Elle sourit devant la merveille : la nature a inventé ce qu’il y a de plus
impalpable, de plus ténu, cette grâce accordée au ciel, cette ouate aérienne. La
brume flotte là-haut si légère, et voici qu’elle songe à l’Ange de Reims, à la
beauté d’un sourire, à un baiser d’amour.
Oui, la légèreté existe, se dit-elle, réconciliée, en regardant le déploiement
souverain des nuages là-haut.
Entre le visible et l’invisible, tel est le lieu de notre existence.
Dans les brumes, le paysage s’abandonne au monde.
Fondus, confondus l’un en l’autre, il y a comme un acte d’amour
entre le ciel et la terre.
Comme là-bas, entre les sables et la mer.
Le ciel s’incline vers la terre, et la terre s’unit au ciel.
La vie apparaît dans sa dimension plénière : dans son clair-obscur.
Quelle jubilation de deviner les sapins, les roches, les sommets cachés
derrière le fin rideau de nuages.
Voilés, dévoilés, en mouvement, en mouvance.
Tout ce qui est élevé, l’amour, l’Éros, le religieux, apparaît voilé.
Le voilé recèle ce trésor qu’elle aime, la pudeur, l’effacement.
Car tout est mystère.

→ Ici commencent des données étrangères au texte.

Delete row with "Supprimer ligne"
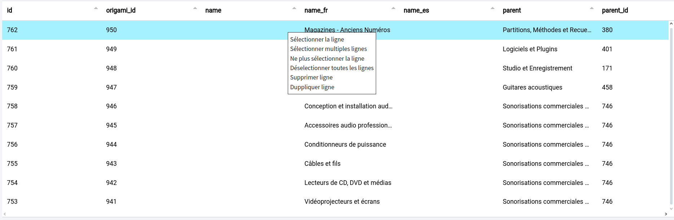Viewport: 674px width, 220px height. click(x=311, y=77)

L’écriture veille sur ce mystère.
***
C’est justement cette blessure que j’aime.
Cette trouée, parmi les arbres, cette peau de la montagne blessée à vif. Ce
sang blanc.
La nuit tombe maintenant, une encre bleue se répand. Le contraste entre le
blanc des neiges et l’ombre des sapins s’accentue. Ces nuances me ravissent,
m’illuminent.
Sommets plongés dans la brume, bientôt dans les ténèbres et le froid.
Hautes solitudes des roches là-haut, et aucun regard pour veiller.
Mon regard caresse l’immense trouée qui creuse la roche, sépare la montagne,
la fend, coulée de blanc, d’innocence, du haut jusqu’en bas.
C’est par là que la montagne respire, chair palpitante, vivante, ouverte.
On dirait qu’un torrent de neige s’écoule, une eau bruissante, une blessure qui
chante.
***
Ma demeure est le présent. Plénitude précaire.
Entre deux battements de porte, dans ce présent fragile, je nidifie.
J’ouvre les portes du regard et de l’écoute. J’ouvre les vannes. Tout flamboie.
Le réel s’avance, souverain, inconnu. Je titube, entre éblouissement et
détresse.
Et ce silence dehors, ce silence invraisemblable, sécrété en cet instant par les
montagnes.
Les voici dressées, barrière de roche et de silence, à la fois réelles et
immatérielles.
Des montagnes, pas seulement. C’est devant l’univers lui-même que je suis.
Devant l’inouïe beauté, devant l’univers terrifiant.
***
Si grande, la beauté, plénière, énigmatique. J’en éprouve un vertige, je vacille
sur l’immaculé de la neige.
Il faudrait creuser en soi une vastitude pour l’accueillir.
Il faudrait s’amplifier, se simplifier.
Mettre en soi des étendues de blancheur, de silence, de générosité.
Comme toi ce matin, recueilli sur le piano virtuel de ta tablette, te mettant
soudain à créer. Je t’ai entendu t’élancer vers la beauté, l’accueillir de tout ton
souffle d’homme. Tes doigts ont effleuré les touches, la musique est venue à
mon âme.
Adossée à la beauté, confiante, l’effleurement du bonheur, peut-être.
Savamment, doucement, chaque fois que je l’accueille, la beauté se dépose en
moi, nidifie, devient source, eau vive, lumière.
Entre les plis de la roche, de l’arbre, du ciel, il y a encore à voir, à respirer, à
goûter. Le goût de la vie est comme une semence inépuisable.
La beauté, surplombant l’absence, dans un combat interminable.